Stored entries:
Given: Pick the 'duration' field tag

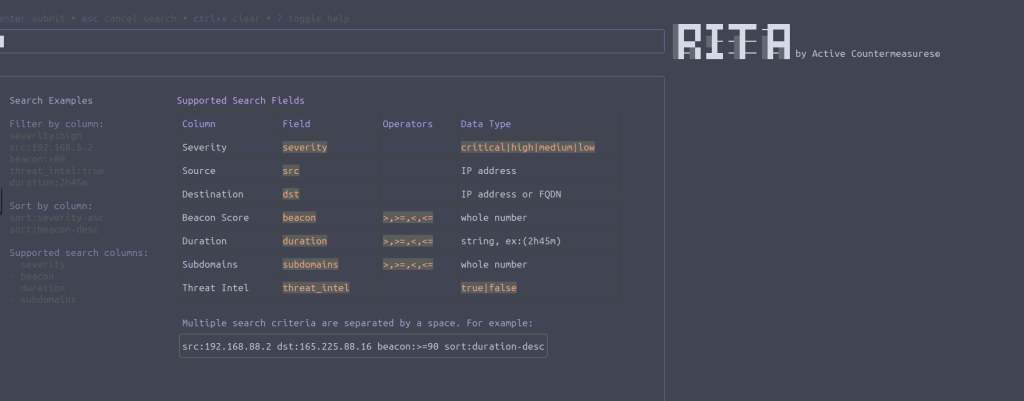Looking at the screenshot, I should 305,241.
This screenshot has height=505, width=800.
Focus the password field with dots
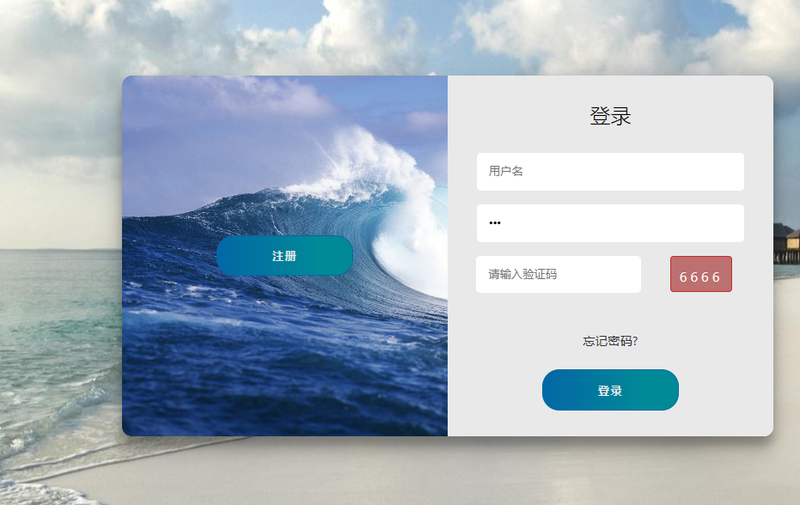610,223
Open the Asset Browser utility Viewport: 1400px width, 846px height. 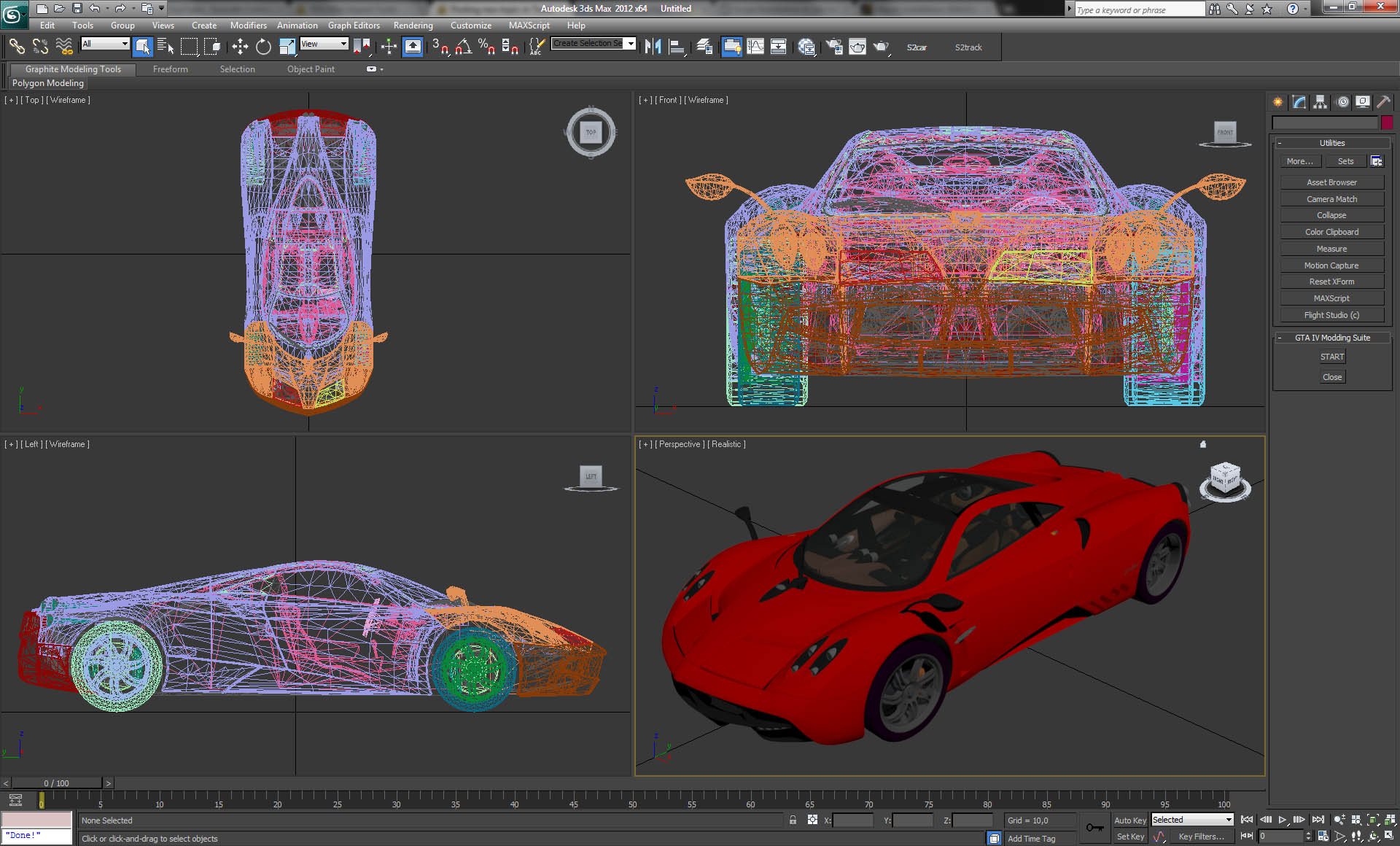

## Exercise goal
Reproduce the records verbatim from the line containing "This screenshot has height=505, width=800." up to and including the final line of the records, leaving out the pictures.

## Answer to this exercise
This screenshot has height=505, width=800.
Focus the password field with dots
610,223
Open the Asset Browser utility Viewport: 1400px width, 846px height. 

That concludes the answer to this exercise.